Even as I am in the process of completing my own novel, I have begun to view writing differently. It’s obvious people are going to take much less time reading a book than the time that was spent on writing it; people are going to get critical, appreciative and indifferent in their takeaway; it may be forgotten sooner than you’d expect it to be and it may not find a pride of place on that coveted book shelf. (This just gave me an idea for a future blog post!)
Every experience is a matter of perspective and, so, since this new-found-knowledge has dawned upon me, I have stopped offering full-of-(my)wisdom reviews on books I’ve read. My simple answer when someone asks me about a book is to “read and find out for yourself”. My opinion of a book must not influence your decision on whether or not to read it. Since it’s pretty subjective, you’ll know for yourself within the first few pages…
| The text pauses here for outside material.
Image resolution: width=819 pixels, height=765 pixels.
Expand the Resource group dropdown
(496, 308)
Three of the five books that I binged on were autobiographies (one of my favourite genres, the others being history, philosophy, economics, policy and fiction). I also do read self-help books occasionally, but that’s really occasional! 
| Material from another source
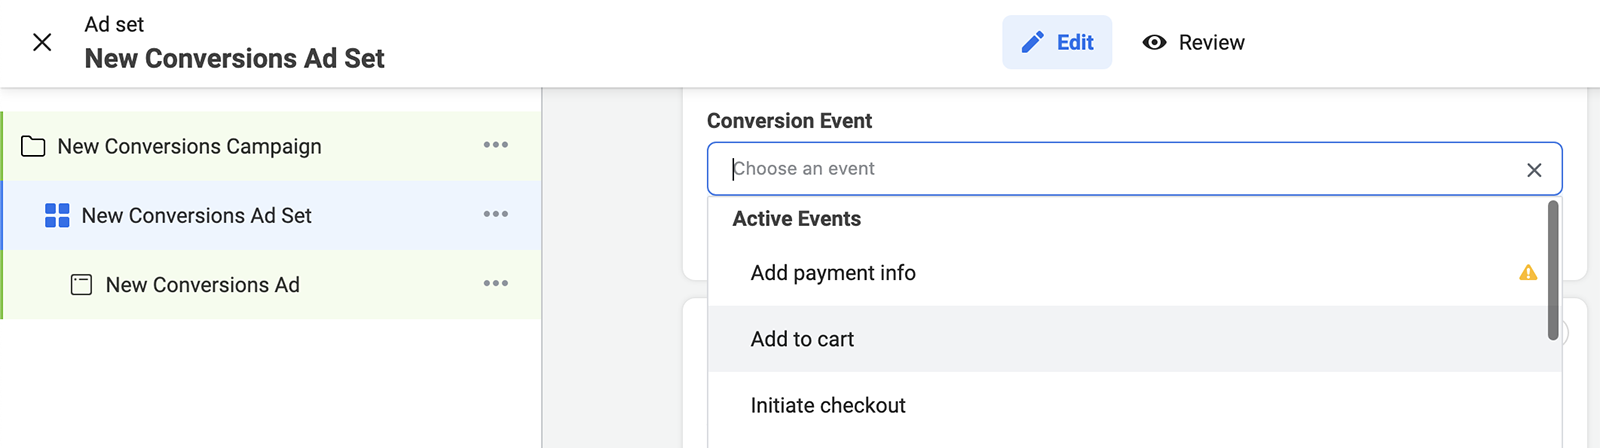Click in the Choose an event field

click(1120, 169)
Penning a(n) (auto)biography isn’t easy. It’s probably more difficult than the life that was lived and, therefore, justifiably, must be notches better. The flow must be designed carefully, the language must be used with intelligence, the life story must be shared with candour and the overall ‘atmosphere’ of the book must be one of sincerity. Not many get these factors right. Not many manage to balance them right, either. End result: a wonderful life can get abridged into a terrible story. But, again, this is only my humble opinion. 

I’ve wondered if my penchant for auto/biographies signals towards any voyeuristic instincts that I may have - a sort of peeping Tina! I sincerely think not. I carefully select the life-stories that I read and the bases are of interests, inspiration, learning, wondering, awe and a wee bit of curiosity. I have been influenced more by autobiographies simply for the humility with which the richness of a life is shared. A biography, on the other hand, could bring in prejudices and influences of the writer, and may not, necessarily,  be an objective narration. The bias may work sometimes and at others it could backfire. 

There was a time, a brief time, when I was a chocoholic and I spoke to select friends about my problem. They failed to see it as a problem! May be they were right in dismissing my queries because I overcame that in a very short span of time. With books, though, since I really enjoyed the time spent on binging but hated the after-effects, I will have to weigh the benefits against the costs and come to a conclusion. Moderation is probably the answer to my binging. Atleast folks at home won’t complain!